If we consider both the criminalization of Black life and how the law has been instrumental in the unlimitedness of police violence, we can conclude that Brazilian legal frameworks have actively fostered and sustained police violence. The institutional ethos of the police has reproduced their raison d’être throughout the historical transitions in the country. Navigating through the criminal codes, creation decrees, other legal documents, and records of social stigma and discrimination reveal the roots of their raison d’être within the law.

For the past three centuries, calls for reform have been heavily suppressed. To this day, police agents have been expelled when considered to have challenged the institution.Footnote 34 The accumulation of police power, expressed in its contemporary legal architecture, reveals an intractable institution.

Final Thoughts

Can we think of the law as a place of radical change? The law could be a place of substantial change in the cartography of life and death in Brazil, but a necessary step would be to recognize history, create collective understandings, and envision true change based on moral commitments that challenge any form of oppression (based on race, class, gender, etc.). A combination of legal and socio-cultural shifts is then required to see radical change that would shift the culture of policing in Brazil.

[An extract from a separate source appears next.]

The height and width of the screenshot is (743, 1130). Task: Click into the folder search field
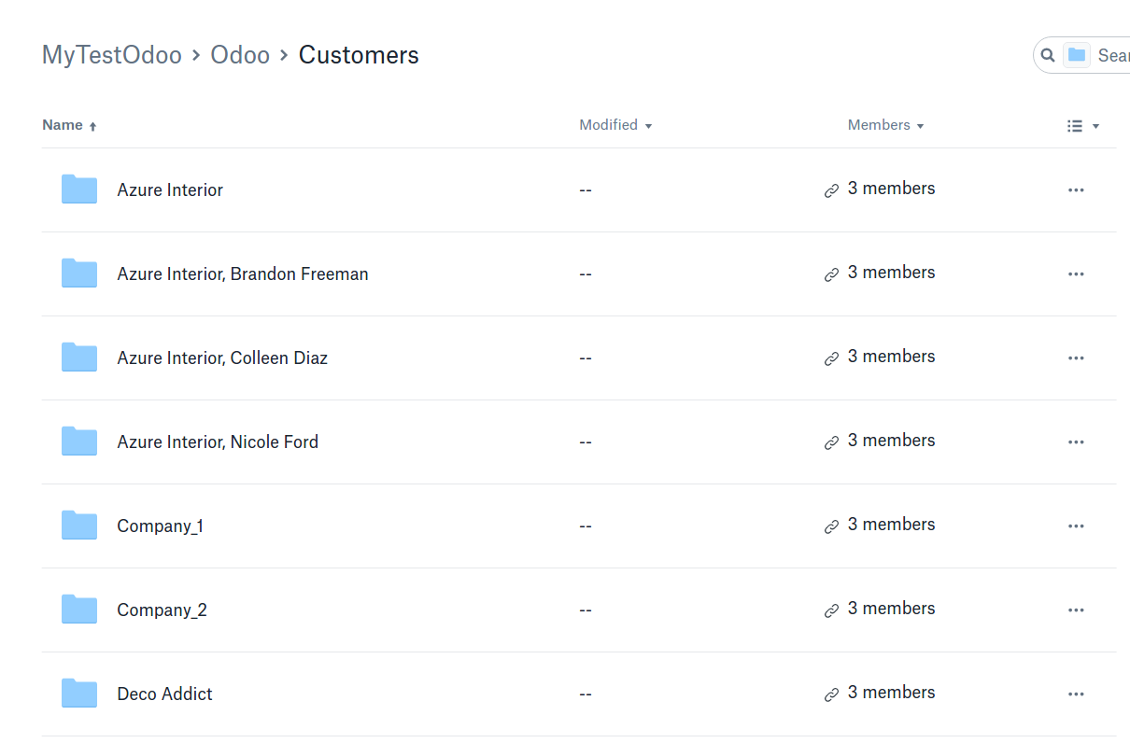[x=1112, y=55]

Civil society in Brazil has slowly gained space denouncing abuses.Footnote 35 In front of police resilience to change, we find Black resistance movements. The moral climate of today is reframing police violence. If democratic institutions need to be rethought, the police are certainly a place to start. But reforms or the creation of new branches of community policing, such as the UPP, have proven not to attain sustained change or significantly diminish police violence. The legal architecture that fosters police power allows us to trace its resiliency.

Police abolition involves rethinking and remapping the role of alternative institutions that could offer new avenues for the state to engage with its population, including finding local solutions, community-based initiatives, and other non-punitive approaches to justice (Kaba and Ritchie 2022; Maher 2022). In the words of Anthony Paul Farley, “emancipation’s place is beyond the juridical horizon” (Farley 2021: 83–84).

The law, a reflection of its historical context and a mirror of moral values of the time, could foster change if–and only if–as a society, we truly reflected on the extent of anti-blackness at the heart of state institutions.